── DATA PROVIDED
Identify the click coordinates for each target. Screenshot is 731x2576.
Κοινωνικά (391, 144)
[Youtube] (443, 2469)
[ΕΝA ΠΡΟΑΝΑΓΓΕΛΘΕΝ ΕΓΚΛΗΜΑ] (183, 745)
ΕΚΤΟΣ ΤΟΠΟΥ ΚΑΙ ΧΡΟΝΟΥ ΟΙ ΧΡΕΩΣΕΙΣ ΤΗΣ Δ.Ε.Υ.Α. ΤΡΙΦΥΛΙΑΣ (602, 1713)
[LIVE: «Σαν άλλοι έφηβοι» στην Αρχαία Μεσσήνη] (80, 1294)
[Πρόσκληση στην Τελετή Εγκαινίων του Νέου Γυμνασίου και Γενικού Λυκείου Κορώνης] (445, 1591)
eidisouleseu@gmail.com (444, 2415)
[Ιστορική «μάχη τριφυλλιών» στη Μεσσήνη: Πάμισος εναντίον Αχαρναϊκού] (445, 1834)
────
▸ TASK TO COMPLETE
Review the material and copy each line in which the word "Μεσσήνη" appears.

▸ TASK RESULT
[LIVE: «Σαν άλλοι έφηβοι» στην Αρχαία Μεσσήνη] (80, 1294)
[Ιστορική «μάχη τριφυλλιών» στη Μεσσήνη: Πάμισος εναντίον Αχαρναϊκού] (445, 1834)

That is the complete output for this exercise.